Письменные задания:
#1 Сколько просмотров на ютьюбе у клипа на песню «Кружит», если верить интервью с Монатиком?
#2 Продолжите интервью с Монатиком, начиная сразу после последнего предложения.

Фрагмент документа:
«Иван Дорн многое перевернул в головах. Началась другая эпоха» Дмитрий Монатик — о концертах в России, буллинге в детском «Голосе» и песнях на продажу
В 2017 году бывший участник шоу «Х-Фактор», а теперь судья украинского «Голос. Дети» Дмитрий Монатик вошел в топ-12 самых популярных исполнителей среди пользователей Apple Music и iTunes в России. Песни его авторства поют Светлана Лобода и Дима Билан. В 2017-м музыкант открывал «Евровидение» в Киеве, у клипа на его песню «Кружит» на ютьюбе больше 72 миллионов просмотров. По числу подписчиков в «Яндекс.Музыке» Монатик опережает Сергея Лазарева, Филиппа Киркорова и певицу Нюшу, но его песни не номинируют на российские музпремии, а сам он не дает концерты в России. По просьбе «Медузы» редактор GQ Вадим Смыслов обсудил с Монатиком, как работать с российскими музыкантами на расстоянии, что изменилось в поп-музыке с появлением Ивана Дорна и как судить детское музыкальное шоу, чтобы не травмировать психику детей.

Исходные данные:
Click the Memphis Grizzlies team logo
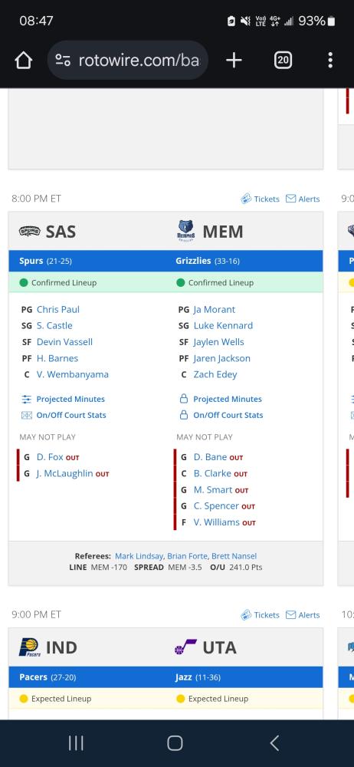The width and height of the screenshot is (354, 767). pyautogui.click(x=185, y=231)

Результаты:
#1 Больше 72 миллионов.

#2
— Вы смотрите на ютьюбе ролики вроде «иностранцы слушают русскую музыку»? Там есть реакции почти на все ваши клипы.
— Да, иногда мне скидывают ссылки. Сложно пропустить [такое].
— Вы можете сказать, что многим обязаны именно ютьюбу? На «Русском радио», например, ваши песни не крутят, в основном они живут в Сети.
— Отчасти. Сегодня все-таки уже интернет-время, и многим молодым артистам [стало] легче доносить свою музыку. Если она действительно качественная, она не проходит мимо слушателей. Конечно, нужно уметь всем этим руководить, правильно распространять. Да, ютьюбу многие обязаны, но не могу сказать, что именно я.
— Недавно у вас закончился тур по США. Какую публику вы там встретили? Обычно ведь на концерты русскоязычных музыкантов приходят только эмигранты.
— Это было удивительно. В Германии, понятно, приходила [русская] диаспора. В Америке тоже было много людей, которые переехали [туда] два года назад, были и те, кто десять лет там живет. Но приходили и местные, которые не говорят на понятном нам языке, но при этом поют все песни. Видно, что они зазубрили слова, понимают, о чем песня, знают перевод. И они кричали: «Вау, это клево!»
— Вы говорите по-английски?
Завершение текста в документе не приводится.